WHAT WE DO

■ What We Do

·Closure

Closure of foreign-invested enterprise is necessary to be registered in case of the registration of RO or WFOE. The normal procedure of closure shall be that the competent authority makes the closure registration firstly, such as abrogating the approval certificate of foreign-invested enterprise, then the customs and taxation authority issue tax clearance certificate and finally the industrial and commercial authority makes the closure registration of business license. It is deemed that the enterprise in China terminates thoroughly in the event that the whole procedure of closure completes. Some foreign investors think that foreign-invested enterprise will terminate automatically upon closure or expiration of their business license, which is illegal in China.

Closure of a RO

Due to the limited activities available to a representative office, foreign investors may want to make a more considerable investment and commitment after spending some time acquainting themselves with Chinese market. As a consequence they may want to close their representative office and set up a limited company in the form of a WFOE/FICE/JV.

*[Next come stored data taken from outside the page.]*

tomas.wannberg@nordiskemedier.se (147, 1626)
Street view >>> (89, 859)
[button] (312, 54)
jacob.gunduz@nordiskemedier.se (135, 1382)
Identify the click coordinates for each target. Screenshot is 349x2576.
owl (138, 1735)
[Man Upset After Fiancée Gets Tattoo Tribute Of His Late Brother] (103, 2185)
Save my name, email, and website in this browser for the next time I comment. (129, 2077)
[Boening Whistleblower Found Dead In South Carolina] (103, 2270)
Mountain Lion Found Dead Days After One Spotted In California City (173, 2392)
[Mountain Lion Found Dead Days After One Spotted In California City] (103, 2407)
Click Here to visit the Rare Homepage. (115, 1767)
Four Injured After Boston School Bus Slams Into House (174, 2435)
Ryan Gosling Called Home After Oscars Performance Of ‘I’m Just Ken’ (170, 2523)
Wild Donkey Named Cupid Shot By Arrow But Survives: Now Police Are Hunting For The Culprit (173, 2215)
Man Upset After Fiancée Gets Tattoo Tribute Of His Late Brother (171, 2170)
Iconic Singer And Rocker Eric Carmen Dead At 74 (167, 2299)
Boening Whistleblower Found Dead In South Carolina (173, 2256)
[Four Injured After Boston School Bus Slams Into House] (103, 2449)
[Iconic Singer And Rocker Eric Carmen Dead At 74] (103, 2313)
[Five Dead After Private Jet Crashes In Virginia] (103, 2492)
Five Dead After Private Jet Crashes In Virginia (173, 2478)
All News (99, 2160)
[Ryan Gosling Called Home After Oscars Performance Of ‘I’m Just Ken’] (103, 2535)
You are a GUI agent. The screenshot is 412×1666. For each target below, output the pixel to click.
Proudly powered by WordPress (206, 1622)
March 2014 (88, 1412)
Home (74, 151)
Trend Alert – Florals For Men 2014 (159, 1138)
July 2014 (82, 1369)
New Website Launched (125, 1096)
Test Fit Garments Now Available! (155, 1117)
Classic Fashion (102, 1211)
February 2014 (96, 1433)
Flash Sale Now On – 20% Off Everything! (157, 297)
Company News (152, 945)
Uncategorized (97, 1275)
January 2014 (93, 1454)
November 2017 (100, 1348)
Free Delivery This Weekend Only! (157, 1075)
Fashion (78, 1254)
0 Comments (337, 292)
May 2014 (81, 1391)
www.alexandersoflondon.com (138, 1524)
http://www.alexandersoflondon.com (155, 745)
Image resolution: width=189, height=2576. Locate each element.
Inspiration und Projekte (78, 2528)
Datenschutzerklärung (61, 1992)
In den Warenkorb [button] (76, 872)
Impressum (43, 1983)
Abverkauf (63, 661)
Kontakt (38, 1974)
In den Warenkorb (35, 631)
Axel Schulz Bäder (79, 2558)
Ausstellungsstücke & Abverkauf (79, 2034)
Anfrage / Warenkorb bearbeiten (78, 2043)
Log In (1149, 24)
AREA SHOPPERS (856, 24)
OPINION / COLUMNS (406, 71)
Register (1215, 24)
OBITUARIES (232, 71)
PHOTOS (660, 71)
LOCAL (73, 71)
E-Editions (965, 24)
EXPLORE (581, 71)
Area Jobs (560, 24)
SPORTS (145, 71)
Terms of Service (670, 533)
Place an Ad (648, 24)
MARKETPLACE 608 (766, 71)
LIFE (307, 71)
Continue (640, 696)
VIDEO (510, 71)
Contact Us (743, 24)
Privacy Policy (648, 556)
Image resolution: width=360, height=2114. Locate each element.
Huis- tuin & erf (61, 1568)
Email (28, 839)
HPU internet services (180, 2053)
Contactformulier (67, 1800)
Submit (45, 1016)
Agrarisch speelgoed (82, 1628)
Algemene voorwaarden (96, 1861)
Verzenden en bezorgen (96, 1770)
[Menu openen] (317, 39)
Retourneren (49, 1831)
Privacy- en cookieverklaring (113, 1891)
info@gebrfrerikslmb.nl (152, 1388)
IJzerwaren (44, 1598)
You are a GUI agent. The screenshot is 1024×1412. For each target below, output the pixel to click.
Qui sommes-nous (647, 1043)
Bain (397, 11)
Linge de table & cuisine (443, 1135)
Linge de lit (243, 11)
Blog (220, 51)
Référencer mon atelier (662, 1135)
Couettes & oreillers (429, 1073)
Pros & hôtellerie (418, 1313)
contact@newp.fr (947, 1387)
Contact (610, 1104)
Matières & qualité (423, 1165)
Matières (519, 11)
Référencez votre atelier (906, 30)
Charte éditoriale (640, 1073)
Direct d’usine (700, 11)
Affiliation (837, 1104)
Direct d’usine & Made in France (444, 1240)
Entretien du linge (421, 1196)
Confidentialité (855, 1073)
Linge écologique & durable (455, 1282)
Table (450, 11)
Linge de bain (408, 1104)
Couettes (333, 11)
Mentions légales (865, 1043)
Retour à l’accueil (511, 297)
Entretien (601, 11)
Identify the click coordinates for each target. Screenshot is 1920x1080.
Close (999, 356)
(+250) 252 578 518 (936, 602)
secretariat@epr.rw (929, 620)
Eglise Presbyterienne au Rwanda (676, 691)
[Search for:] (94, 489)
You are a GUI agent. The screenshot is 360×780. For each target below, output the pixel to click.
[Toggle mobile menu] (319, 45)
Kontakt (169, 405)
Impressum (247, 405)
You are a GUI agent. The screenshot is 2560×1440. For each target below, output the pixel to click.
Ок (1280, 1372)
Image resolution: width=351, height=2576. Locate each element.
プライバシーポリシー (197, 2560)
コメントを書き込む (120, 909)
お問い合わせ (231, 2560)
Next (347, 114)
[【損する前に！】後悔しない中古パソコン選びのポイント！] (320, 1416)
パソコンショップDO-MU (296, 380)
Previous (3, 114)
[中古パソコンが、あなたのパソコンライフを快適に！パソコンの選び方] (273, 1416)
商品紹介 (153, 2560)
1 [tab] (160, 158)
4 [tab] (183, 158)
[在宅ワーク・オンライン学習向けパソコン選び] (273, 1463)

It is relatively simple to close a RO. After closure of tax registration certificate, foreign exchange registration certificate and organization code certificate, the closure of the business license may be applied. The tax clearance certificate shall be issued by National Taxation Bureau and Local Taxation Bureau. Then the staff of National Taxation Bureau and Local Taxation Bureau will review the accounts respectively. The above mentioned closure procedure of the tax registration certificate will take the most time, which may hold 3/4 time spent in the whole procedure of closure of RO. Generally speaking, the whole procedure of closure will take about three to six months.

Closure of WFOE


According to PRC laws, in the event that a company experiences financial difficulties and the board deems it necessary to dissolve the company, or the company is unable to carry out its business in a manner acceptable to the board of directors, the board of directors, upon a unanimous board resolution, can apply for approval from the competent approval authority for such termination. Once an approval is obtained, the company can commence liquidation procedures. The procedures to close a WFOE are no easier or shorter than they are to set up such a company, and normally take about six to nine months. After completing the liquidation, in the following procedure of closure, tax review made by tax authority will take much time. In the event that the WFOE needs to remit the profits to its homeland, it is necessary to accept the review from the foreign exchange management authority.